- The request:
Please resume the Riak mailing-list thread below, writing what comes after its last line.

- Text block:
● ● ● ●

Really really basic questions

David King
I have some *very* newbie questions, is there a more comprehensive FAQ  
somewhere than the one on the site?


_______________________________________________
riak-users mailing list
[hidden email]
http://lists.basho.com/mailman/listinfo/riak-users_lists.basho.com
Reply | Threaded
Open this post in threaded view
|

Re: Really really basic questions

Preston Marshall
Thats what the list is for :)  Don't ask to ask, just ASK! Just like on IRC!  I've found that the two NoSQL conference videos are quite informative.
On Feb 28, 2010, at 11:37 PM, David King wrote:

> I have some *very* newbie questions, is there a more comprehensive FAQ somewhere than the one on the site?
>
>
> _______________________________________________
> riak-users mailing list
> [hidden email]
> http://lists.basho.com/mailman/listinfo/riak-users_lists.basho.com


_______________________________________________
riak-users mailing list
[hidden email]
http://lists.basho.com/mailman/listinfo/riak-users_lists.basho.com

smime.p7s (6K) Download Attachment
Reply | Threaded
Open this post in threaded view
|

Re: Really really basic questions

David King
>> I have some *very* newbie questions, is there a more comprehensive FAQ somewhere than the one on the site?
> Thats what the list is for :)  Don't ask to ask, just ASK! Just like on IRC!  I've found that the two NoSQL conference videos are quite informative.

I just hate it when people ask questions that make it clear they haven't even tried the software or read the FAQ and didn't want to be one of those people :)

* dets is generally limited to a 4gb datastore. So would using this backend limit me to 4gb of data per node, or does riak work around this in some way? (The system we'd be migrating is at 6.4gb per node over five nodes atm)

* I don't see much information around about osmos. Is osmos production ready? How does it compare in performance to postgres, or BDB? Does it have size limitations too? What backend do most people use?

* I'm a little confused by the mapreduce query model. Do I specify the map/reduce pairs up-front before adding data (like an index), or every time I run a query (like a SQL SELECT)? Or in pairs (like doing a SELECT against columns that I know have an index)?

* I don't see that the Python library <http://hg.basho.com/riak/src/tip/client_lib/riak.py> has a get_multi-type command, where I fetch several resources in a single HTTP query. Is this missing in the Python library, or in the API?
_______________________________________________
riak-users mailing list
[hidden email]
http://lists.basho.com/mailman/listinfo/riak-users_lists.basho.com
Reply | Threaded
Open this post in threaded view
|

Re: Really really basic questions

John Lynch
David, I can tackle a few of these...

* I don't see much information around about osmos. Is osmos production ready? How does it compare in performance to postgres, or BDB? Does it have size limitations too? What backend do most people use?

Basho just released the ability to use InnoDB as a backend. It looks very promising.  
http://blog.basho.com/2010/01/26/innostore----connecting-erlang-to-innodb/
 
* I'm a little confused by the mapreduce query model. Do I specify the map/reduce pairs up-front before adding data (like an index), or every time I run a query (like a SQL SELECT)? Or in pairs (like doing a SELECT against columns that I know have an index)?

● ● ● ●

(Click-target data)
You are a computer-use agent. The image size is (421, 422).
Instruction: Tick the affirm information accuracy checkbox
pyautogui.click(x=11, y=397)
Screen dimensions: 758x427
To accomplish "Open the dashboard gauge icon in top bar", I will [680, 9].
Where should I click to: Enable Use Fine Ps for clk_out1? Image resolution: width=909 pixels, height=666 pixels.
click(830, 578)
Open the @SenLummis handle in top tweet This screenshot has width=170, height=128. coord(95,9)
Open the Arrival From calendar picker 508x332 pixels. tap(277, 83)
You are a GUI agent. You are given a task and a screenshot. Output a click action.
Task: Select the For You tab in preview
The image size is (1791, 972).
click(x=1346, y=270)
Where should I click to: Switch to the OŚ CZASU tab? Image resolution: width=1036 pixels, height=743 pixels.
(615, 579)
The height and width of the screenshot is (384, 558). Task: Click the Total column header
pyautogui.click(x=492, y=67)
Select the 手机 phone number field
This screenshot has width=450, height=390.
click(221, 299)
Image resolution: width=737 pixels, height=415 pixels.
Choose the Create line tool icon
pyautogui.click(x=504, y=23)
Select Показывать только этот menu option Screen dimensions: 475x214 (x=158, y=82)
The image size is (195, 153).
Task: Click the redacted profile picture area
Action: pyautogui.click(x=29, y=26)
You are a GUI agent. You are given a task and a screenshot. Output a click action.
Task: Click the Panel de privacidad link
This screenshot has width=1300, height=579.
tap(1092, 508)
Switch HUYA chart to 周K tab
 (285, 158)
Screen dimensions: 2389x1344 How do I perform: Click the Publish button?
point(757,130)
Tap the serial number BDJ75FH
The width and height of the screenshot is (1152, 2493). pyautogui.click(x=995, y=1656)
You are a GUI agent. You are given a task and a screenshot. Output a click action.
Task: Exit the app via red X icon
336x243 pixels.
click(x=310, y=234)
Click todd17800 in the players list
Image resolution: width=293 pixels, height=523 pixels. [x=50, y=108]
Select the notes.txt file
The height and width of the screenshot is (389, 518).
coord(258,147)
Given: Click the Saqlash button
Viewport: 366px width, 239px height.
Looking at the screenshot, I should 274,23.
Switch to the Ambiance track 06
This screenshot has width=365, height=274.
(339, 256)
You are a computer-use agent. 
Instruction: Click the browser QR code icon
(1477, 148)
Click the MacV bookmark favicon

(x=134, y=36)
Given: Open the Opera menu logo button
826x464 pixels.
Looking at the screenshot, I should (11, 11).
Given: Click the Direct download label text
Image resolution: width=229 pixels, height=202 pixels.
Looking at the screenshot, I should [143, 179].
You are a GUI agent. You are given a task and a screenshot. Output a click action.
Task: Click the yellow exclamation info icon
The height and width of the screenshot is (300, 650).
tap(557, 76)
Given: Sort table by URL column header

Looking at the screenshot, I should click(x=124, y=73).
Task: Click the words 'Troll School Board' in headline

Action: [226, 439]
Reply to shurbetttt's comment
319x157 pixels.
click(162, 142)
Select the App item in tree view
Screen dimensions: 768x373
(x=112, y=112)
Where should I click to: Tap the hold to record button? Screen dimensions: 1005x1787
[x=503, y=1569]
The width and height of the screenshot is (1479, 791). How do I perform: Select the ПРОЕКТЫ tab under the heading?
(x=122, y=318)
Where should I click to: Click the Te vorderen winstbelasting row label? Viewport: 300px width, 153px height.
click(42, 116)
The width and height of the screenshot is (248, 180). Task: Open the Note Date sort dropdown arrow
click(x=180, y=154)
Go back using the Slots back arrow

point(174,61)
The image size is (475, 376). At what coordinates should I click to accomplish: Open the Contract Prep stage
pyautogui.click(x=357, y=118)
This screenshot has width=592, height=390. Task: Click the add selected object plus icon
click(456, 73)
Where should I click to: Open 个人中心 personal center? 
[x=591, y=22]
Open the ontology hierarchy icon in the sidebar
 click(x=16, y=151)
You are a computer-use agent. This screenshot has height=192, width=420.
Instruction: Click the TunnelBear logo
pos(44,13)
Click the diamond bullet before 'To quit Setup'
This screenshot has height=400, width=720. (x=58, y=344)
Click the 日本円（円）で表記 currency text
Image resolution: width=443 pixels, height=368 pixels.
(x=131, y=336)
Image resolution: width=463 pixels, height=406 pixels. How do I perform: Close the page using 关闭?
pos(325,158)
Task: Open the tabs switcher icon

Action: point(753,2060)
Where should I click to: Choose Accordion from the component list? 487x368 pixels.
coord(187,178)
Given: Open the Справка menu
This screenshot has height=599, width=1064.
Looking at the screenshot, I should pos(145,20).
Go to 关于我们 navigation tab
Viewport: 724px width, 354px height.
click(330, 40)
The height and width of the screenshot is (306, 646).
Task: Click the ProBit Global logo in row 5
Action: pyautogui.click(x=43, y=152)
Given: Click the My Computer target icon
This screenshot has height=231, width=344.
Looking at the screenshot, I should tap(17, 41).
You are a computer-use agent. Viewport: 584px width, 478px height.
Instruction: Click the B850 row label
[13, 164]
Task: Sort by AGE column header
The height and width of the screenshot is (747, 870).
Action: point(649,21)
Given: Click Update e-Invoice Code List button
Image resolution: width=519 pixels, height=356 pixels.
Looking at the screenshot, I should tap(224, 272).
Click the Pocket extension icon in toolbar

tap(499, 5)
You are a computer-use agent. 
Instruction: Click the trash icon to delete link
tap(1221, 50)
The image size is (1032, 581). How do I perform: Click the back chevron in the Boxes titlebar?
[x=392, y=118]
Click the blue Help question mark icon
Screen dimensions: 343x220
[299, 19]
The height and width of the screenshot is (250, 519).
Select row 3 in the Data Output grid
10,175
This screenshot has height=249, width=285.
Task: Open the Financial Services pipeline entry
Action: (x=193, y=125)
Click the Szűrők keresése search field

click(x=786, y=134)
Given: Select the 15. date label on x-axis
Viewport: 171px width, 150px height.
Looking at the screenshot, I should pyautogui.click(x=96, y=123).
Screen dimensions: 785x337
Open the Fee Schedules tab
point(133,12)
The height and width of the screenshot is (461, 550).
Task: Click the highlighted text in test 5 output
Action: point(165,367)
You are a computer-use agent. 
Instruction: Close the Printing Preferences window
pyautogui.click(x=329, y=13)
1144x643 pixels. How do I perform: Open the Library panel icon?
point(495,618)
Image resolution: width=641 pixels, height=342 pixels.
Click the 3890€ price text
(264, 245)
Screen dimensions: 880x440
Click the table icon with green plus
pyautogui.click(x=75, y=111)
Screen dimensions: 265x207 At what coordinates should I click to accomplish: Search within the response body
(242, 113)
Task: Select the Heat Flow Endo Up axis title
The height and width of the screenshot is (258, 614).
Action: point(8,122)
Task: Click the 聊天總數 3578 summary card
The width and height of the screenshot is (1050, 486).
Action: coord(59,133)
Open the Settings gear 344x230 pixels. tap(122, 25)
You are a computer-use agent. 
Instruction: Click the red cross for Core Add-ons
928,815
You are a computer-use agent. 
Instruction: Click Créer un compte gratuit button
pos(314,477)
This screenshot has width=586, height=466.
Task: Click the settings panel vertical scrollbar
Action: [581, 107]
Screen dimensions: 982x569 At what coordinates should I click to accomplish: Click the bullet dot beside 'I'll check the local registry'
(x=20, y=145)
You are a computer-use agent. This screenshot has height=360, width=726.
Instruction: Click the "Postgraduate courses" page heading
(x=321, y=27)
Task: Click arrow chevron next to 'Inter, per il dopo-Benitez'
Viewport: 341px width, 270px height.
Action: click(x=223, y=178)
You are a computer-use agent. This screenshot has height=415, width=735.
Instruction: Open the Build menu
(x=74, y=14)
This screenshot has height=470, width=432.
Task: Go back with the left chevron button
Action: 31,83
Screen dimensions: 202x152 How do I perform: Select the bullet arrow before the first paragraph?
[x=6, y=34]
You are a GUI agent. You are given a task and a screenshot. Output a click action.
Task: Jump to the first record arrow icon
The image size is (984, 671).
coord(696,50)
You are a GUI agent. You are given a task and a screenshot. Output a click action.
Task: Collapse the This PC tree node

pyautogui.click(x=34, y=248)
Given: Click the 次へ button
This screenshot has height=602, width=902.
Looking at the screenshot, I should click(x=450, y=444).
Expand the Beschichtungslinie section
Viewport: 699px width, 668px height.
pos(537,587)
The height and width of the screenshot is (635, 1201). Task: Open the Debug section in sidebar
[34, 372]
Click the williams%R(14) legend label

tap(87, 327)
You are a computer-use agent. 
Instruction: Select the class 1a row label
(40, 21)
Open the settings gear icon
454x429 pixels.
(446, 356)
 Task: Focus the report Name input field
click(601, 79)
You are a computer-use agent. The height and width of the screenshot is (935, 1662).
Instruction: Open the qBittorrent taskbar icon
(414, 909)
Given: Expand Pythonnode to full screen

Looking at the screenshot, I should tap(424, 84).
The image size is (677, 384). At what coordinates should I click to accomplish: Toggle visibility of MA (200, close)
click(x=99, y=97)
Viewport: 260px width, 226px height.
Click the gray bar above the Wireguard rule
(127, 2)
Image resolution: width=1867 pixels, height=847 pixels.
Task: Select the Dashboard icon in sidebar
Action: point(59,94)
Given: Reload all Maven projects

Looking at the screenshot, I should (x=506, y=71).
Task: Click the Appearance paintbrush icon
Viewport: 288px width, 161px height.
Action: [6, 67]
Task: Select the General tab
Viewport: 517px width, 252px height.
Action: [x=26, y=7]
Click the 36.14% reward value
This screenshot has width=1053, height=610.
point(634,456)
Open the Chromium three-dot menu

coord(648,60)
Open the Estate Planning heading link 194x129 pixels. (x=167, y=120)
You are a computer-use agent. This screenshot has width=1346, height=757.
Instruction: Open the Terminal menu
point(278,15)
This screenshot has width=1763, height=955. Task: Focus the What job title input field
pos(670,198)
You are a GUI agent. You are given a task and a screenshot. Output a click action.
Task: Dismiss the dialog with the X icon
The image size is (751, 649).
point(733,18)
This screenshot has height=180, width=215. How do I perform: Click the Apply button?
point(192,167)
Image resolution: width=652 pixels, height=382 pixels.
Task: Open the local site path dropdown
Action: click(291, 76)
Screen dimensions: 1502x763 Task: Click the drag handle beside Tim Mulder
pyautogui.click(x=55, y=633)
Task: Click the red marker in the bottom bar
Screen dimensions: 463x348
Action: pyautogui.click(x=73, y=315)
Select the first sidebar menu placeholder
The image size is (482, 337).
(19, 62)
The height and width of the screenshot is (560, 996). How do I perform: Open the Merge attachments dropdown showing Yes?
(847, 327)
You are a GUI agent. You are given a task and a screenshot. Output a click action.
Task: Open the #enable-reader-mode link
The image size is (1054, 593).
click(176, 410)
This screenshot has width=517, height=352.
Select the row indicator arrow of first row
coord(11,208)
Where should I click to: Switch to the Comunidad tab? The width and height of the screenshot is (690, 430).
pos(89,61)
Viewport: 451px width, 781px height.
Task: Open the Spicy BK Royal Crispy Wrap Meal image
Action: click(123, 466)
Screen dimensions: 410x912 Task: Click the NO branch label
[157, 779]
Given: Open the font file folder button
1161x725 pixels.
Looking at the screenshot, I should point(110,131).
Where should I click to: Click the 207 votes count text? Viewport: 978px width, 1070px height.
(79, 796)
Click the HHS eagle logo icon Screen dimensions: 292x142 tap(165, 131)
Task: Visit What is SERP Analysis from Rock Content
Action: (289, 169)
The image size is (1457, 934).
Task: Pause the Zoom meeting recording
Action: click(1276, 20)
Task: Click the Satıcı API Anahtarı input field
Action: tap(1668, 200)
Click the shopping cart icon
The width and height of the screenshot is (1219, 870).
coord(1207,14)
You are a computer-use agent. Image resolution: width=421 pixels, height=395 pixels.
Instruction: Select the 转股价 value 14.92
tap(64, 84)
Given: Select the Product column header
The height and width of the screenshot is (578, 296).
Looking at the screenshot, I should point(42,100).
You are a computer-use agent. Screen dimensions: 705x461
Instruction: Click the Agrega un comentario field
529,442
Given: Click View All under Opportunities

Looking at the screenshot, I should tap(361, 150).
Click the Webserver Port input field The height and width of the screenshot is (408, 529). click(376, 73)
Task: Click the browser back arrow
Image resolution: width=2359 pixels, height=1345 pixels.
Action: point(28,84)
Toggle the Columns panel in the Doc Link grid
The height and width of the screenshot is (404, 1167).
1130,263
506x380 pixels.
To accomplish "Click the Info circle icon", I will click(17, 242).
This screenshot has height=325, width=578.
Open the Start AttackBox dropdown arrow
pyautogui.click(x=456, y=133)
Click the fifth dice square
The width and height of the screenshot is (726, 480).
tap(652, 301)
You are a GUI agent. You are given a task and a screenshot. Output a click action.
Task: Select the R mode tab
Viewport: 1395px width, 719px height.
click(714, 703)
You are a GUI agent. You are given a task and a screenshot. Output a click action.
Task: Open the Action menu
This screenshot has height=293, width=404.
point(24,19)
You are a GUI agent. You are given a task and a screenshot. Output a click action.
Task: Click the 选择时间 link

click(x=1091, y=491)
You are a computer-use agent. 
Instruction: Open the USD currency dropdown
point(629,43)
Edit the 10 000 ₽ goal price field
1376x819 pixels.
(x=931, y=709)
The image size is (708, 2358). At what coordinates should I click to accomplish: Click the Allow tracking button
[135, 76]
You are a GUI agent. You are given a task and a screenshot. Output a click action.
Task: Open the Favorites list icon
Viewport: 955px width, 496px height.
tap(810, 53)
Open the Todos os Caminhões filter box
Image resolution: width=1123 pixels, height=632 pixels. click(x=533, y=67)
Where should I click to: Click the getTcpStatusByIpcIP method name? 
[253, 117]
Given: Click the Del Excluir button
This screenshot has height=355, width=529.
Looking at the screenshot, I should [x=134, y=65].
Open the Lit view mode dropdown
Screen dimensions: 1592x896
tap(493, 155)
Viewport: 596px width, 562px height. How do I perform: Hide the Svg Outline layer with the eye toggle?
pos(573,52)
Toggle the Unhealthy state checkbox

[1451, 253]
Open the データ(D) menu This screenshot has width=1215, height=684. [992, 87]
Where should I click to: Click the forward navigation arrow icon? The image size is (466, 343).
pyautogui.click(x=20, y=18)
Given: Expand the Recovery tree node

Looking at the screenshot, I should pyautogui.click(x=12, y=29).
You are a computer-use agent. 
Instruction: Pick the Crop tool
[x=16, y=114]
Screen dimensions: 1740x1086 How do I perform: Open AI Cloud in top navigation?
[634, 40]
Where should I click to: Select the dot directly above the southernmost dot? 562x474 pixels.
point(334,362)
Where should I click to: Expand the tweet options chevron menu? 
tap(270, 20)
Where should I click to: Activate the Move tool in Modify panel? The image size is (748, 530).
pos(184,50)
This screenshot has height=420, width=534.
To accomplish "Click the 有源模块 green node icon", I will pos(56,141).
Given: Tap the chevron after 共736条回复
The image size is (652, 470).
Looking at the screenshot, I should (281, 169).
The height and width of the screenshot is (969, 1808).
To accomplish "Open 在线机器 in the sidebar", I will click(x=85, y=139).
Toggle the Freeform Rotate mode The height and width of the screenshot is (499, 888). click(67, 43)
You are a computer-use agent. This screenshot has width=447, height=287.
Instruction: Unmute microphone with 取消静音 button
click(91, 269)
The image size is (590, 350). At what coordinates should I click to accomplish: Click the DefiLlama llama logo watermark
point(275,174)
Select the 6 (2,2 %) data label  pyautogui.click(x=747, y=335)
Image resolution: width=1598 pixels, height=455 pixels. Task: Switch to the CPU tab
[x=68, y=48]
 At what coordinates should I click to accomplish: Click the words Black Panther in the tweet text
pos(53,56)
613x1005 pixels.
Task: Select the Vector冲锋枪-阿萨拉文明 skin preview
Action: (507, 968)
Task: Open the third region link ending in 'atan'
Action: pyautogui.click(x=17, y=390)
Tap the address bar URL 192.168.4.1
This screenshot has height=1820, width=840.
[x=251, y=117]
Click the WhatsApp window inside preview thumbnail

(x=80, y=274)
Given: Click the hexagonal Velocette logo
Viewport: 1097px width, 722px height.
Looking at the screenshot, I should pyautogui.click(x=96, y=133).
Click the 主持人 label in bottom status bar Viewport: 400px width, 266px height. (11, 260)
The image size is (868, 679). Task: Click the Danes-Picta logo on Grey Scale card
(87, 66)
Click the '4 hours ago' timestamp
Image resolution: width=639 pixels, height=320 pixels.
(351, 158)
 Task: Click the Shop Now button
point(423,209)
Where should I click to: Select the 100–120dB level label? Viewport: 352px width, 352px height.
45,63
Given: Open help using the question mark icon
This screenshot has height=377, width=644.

● ● ● ●

- Expected output:
Map/Reduce runs at the time of a query, the map function runs on each node, and the final reduce phase runs on a single node. You dont have to query a whole bucket, you can specify a list of keys to start the search from.
 

Regards,

John Lynch, CTO
Rigel Group, LLC
[hidden email]
Mobile: 760-515-2653

_______________________________________________
riak-users mailing list
[hidden email]
http://lists.basho.com/mailman/listinfo/riak-users_lists.basho.com
Reply | Threaded
Open this post in threaded view
|

Re: Really really basic questions

David King
>> * I'm a little confused by the mapreduce query model. Do I specify the map/reduce pairs up-front before adding data (like an index), or every time I run a query (like a SQL SELECT)? Or in pairs (like doing a SELECT against columns that I know have an index)?
> Map/Reduce runs at the time of a query, the map function runs on each node, and the final reduce phase runs on a single node. You dont have to query a whole bucket, you can specify a list of keys to start the search from.

So for instance, I work for reddit. To ask for the top-N scoring Links right now, we'd have to map against every Link object in the store, every time?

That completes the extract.